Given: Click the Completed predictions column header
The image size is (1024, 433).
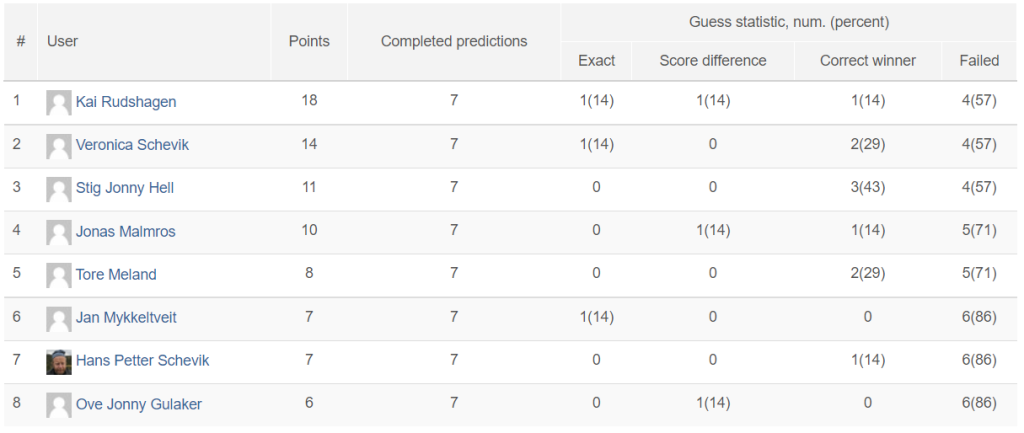Looking at the screenshot, I should point(454,41).
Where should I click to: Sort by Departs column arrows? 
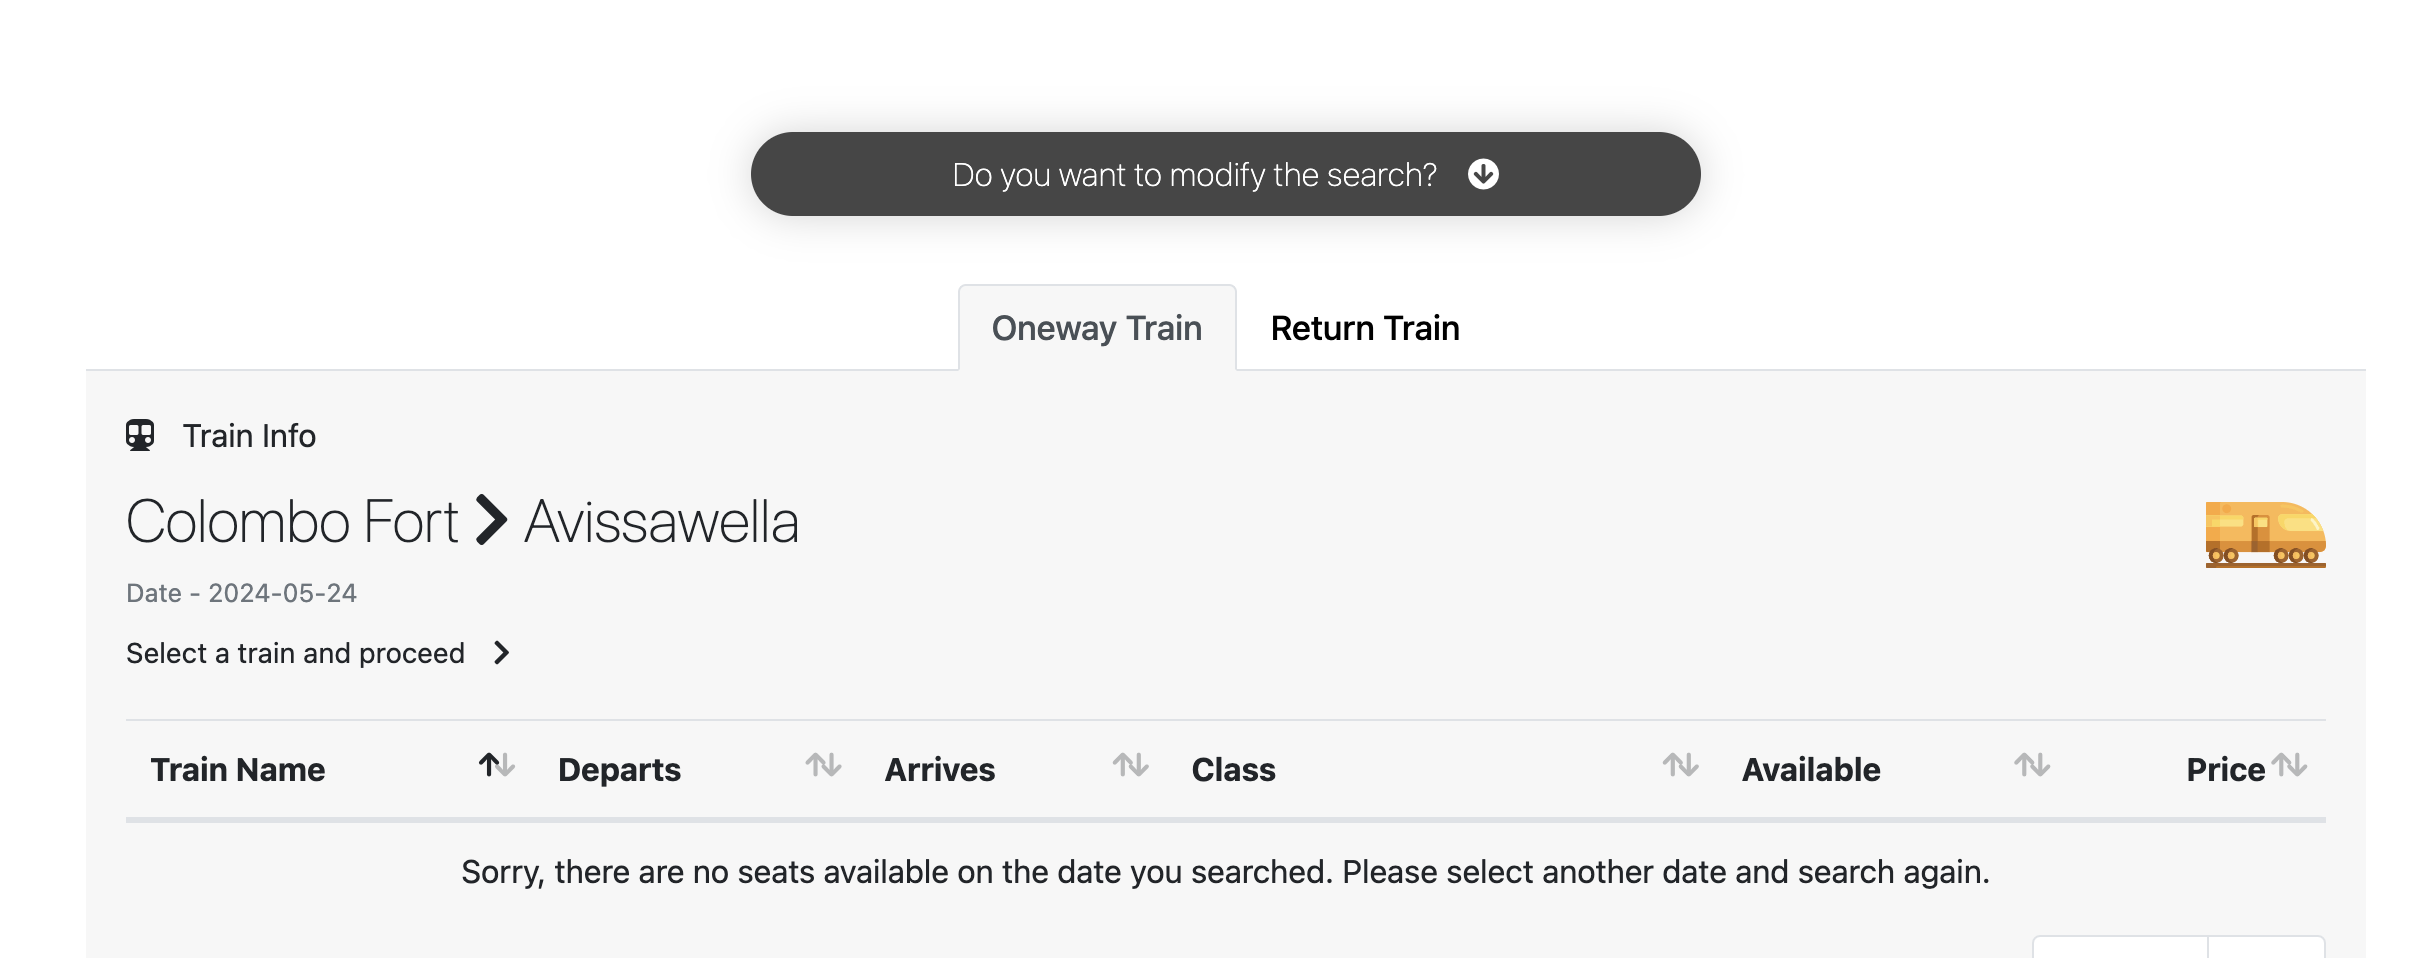coord(823,765)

_ _ _ _

## What is being asked
Give back the records exactly, minus any pictures.

## Problem solution
Given: Click the Completed predictions column header
The image size is (1024, 433).
Looking at the screenshot, I should point(454,41).
Where should I click to: Sort by Departs column arrows? 
coord(823,765)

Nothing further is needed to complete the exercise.